Bunun için daima güzel düşünmeli, iyi niyet ve maksad içinde olmalıdır.
Eski milletlerden olan İsrâil oğullarından bir fakir adam vardı. Gönlü herkese iyilik etme arzusuyla doluydu. Ne yazık ki cebi buna fırsat verecek imkânla dolu değildi. Ne zaman bir fakire yardım etmek, bir hayırlı yere hizmette bulunmak istese, bir de bakar ki bunu yapacak maddi imkânı yok, üzülür, kederlenir, mahzun şekilde kalırdı.
Bir gün çevrede bazı aç kimseler gördü, onlara yardım edememenin üzüntüsü içinde yoluna devam ederken, yolun kenarındaki bir kum yığını dikkatini çekti:
~ Ahdedi, keşke şu kum yığını kadar unum olsa da şu aç insanlara versem, karınlarını doyuracak ekmek pişirip yeseler..

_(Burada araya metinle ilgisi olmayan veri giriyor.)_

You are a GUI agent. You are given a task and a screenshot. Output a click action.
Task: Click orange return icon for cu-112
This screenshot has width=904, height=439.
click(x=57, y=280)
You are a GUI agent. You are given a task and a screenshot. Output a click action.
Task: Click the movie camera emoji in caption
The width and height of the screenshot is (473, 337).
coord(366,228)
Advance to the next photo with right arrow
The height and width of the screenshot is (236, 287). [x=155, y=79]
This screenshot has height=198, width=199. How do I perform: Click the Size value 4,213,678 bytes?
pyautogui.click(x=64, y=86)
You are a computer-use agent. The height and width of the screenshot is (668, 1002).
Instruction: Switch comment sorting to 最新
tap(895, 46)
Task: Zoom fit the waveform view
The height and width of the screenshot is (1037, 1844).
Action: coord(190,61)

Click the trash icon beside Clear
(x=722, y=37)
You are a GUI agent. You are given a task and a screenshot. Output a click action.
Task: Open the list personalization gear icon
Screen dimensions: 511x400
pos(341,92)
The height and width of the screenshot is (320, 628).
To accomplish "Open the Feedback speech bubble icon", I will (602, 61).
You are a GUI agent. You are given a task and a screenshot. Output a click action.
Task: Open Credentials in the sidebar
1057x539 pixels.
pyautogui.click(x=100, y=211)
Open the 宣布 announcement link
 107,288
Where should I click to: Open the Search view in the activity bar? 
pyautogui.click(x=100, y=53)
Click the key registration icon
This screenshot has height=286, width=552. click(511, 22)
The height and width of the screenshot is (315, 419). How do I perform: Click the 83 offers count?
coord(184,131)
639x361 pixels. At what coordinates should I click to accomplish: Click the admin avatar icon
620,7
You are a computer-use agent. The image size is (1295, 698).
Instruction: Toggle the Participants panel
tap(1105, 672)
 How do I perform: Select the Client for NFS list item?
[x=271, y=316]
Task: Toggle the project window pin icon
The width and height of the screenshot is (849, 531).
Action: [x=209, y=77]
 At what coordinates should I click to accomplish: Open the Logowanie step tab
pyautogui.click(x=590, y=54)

Onun bu niyeti Allah yanında makbul bir dua ve niyet oldu. Rabbimiz, zamanın Peygamberine şöyle vahyetti:
– Git, o fakir, fakat iyi niyetli kuluma bildir. Aç kimselere vermeyi niyet ettiği kum yığını kadar unu onlara vermiş gibi kabûl ettim, amel defterine de böyle bir hayır yapmış sevabı yazdırdım.